> TAREFAS
1 – No texto sobre o pensamento negativo, qual livro de autoajuda é mencionado como uma leitura que se tentou fazer?
2 – Prossiga com o texto sobre o pensamento negativo a partir da última frase.

> TRECHO SELECIONADO
● ● ● ● ●

A força do pensamento negativo
Francisco Bosco
Nunca li um livro de autoajuda. Certa vez
tentei ler O segredo, porque queria
entender como funcionam esses textos. Achei o livro absolutamente tedioso e,
desculpem-me seus eventuais leitores, ofensivo: não só à inteligência, mas à
experiência humana em geral. Pelo que posso depreender do gênero, entretanto, a
autoajuda prega basicamente o famigerado “pensamento positivo”. Como, para o
bem e para o mal, estou além de qualquer possibilidade de consolo, a autoajuda
não me atinge. Desconheço o gênero, como disse, mas se sua característica
essencial é mesmo o mantra do pensamento positivo, então posso dizer com todas
as letras: a autoajuda em nada ajuda nas situações que talvez sejam as mais
críticas e decisivas da vida do sujeito. Nessas, só o que pode ajudar é a vida
angustiosa de um pensamento negativo.

● ● ● ● ●

> DADOS FORNECIDOS
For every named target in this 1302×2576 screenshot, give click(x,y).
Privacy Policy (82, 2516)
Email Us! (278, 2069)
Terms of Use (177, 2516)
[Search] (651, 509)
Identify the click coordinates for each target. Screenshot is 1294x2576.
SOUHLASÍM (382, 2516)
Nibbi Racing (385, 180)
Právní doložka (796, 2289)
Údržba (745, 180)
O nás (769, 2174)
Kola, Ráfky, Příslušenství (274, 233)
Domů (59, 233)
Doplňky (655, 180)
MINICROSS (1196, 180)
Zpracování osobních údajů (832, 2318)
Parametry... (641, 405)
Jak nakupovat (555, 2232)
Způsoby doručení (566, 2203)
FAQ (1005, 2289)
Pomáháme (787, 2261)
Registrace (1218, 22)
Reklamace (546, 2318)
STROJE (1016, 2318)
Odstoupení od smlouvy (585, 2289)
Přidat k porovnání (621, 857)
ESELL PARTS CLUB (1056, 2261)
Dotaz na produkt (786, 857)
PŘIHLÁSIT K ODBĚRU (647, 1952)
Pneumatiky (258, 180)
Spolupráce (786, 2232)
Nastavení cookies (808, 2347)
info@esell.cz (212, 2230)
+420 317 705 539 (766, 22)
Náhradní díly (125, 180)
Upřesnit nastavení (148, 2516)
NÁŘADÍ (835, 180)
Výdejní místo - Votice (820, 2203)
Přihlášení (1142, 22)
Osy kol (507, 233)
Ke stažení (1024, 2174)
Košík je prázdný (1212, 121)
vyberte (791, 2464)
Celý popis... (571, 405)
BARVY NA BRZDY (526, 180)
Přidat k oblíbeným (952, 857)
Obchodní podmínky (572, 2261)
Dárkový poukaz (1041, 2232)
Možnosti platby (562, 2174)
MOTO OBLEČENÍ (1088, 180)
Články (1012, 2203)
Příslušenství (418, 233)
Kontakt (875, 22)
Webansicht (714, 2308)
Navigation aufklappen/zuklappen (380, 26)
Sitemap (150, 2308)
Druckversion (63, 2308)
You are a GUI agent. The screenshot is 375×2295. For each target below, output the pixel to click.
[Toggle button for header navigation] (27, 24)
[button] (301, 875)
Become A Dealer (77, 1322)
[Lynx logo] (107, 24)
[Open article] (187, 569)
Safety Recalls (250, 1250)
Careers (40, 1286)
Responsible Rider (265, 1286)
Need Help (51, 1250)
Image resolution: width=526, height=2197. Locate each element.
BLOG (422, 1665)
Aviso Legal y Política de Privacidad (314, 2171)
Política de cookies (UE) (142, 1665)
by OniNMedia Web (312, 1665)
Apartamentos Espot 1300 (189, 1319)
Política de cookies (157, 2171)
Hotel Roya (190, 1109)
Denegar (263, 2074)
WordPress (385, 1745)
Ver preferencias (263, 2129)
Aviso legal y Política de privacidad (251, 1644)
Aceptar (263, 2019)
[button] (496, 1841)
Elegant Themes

● ● ● ● ●

> RESPOSTAS POR TAREFA
1 – O segredo.

2 –
O que chamo de situações críticas e
decisivas são aquelas em que o sujeito se percebe preso a um sofrimento
psíquico sistemático, fadado a repetições entristecedoras que indicam uma
espécie de condenação estrutural no seu psiquismo e na sua realidade objetiva.
Em face dessas situações, o pensamento positivo não é apenas ineficaz, mas
nocivo: ele impedirá, com seus mantras de otimismo escapista, que o sujeito
possa ativar os mecanismos dialéticos da existência, capazes de fazer com que,
aprofundando-se, uma coisa reverta-se em seu oposto.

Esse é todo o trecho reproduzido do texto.